Finding multiple documents with one query

Question

I have a schema like so:

schema
{
    owner: <id to other document type>
    created: date
}

I have an array of owner's ids: [owner_id_1, owner_id_2, ... owner_id_x]

I want to get a list of documents, with these owners, but limited to just the latest of each. Doing the queries individually:

find_one({ owner: owner_id_1 }).sort({ created: -1 }).limit(1)

But I don't want to have to fire off x of these, I'd like a way to do it in one query if possible

Answer 1

The .aggregate() method allows you do do this, along with matching the documents via the $in operator:

collection.aggregate([
    { "$match": { "owner": { "$in": [owner_id_1, owner_id_2, ... owner_id_x] } },
    { "$group": {
        "_id": "$owner",
        "created": { "$max": "$created" }
    }}
])

Gets the maximum ( $max ) "created" value for each "owner" you asked for with the $in, which takes an array of values to match the field in the condition.

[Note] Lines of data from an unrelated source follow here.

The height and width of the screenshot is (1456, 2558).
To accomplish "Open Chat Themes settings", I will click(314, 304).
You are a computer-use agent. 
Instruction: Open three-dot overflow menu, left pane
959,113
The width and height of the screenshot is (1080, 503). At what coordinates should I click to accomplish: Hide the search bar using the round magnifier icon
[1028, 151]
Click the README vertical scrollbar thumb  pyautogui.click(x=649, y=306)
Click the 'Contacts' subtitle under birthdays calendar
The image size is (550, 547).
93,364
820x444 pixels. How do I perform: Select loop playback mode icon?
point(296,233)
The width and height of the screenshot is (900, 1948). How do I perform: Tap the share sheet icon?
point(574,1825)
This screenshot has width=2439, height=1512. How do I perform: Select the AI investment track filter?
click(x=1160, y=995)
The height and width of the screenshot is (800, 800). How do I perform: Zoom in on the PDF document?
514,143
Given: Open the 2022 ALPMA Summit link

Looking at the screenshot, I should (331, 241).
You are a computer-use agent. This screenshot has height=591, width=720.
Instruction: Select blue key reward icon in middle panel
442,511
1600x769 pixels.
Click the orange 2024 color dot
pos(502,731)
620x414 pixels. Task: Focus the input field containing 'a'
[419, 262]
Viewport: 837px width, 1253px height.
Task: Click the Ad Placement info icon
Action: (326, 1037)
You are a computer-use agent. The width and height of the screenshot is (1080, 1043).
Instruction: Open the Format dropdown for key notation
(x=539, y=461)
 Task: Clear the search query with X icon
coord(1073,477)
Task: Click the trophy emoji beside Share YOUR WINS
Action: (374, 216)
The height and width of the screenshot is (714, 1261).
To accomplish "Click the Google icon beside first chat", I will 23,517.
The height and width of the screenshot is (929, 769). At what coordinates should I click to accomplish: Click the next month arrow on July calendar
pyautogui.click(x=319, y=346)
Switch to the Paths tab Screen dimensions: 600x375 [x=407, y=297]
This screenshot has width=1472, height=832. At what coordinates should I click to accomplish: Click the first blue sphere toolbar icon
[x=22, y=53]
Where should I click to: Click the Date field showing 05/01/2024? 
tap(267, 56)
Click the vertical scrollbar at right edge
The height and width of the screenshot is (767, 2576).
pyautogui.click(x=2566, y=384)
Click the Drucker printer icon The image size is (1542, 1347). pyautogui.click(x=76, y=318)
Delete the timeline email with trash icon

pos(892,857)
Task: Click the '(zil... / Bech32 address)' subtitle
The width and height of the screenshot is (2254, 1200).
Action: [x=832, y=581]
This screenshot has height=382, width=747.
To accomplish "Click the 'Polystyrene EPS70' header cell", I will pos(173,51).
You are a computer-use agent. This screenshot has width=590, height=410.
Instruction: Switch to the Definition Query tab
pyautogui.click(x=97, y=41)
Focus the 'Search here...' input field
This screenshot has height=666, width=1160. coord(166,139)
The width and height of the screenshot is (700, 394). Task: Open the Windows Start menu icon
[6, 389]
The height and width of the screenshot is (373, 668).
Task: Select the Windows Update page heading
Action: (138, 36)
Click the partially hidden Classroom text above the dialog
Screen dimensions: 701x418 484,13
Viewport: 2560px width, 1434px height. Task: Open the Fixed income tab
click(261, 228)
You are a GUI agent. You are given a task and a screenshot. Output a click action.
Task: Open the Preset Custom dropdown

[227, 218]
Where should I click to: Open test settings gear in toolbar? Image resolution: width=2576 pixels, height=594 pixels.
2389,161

If you wanted more data than just that one field, the use $sort before you $group:

collection.aggregate([
    { "$match": { "owner": { "$in": [owner_id_1, owner_id_2, ... owner_id_x] } },
    { "$sort": { "owner": 1, "created": -1 } },
    { "$group": {
        "_id": "$owner",
        "created": { "$first": "$created" },
        "docId": { "$first": "$_id" },
        "something": { "$first": "$something" }
    }}
])

And the $first takes the first value ( descending was done in sort ) from each grouping boundary.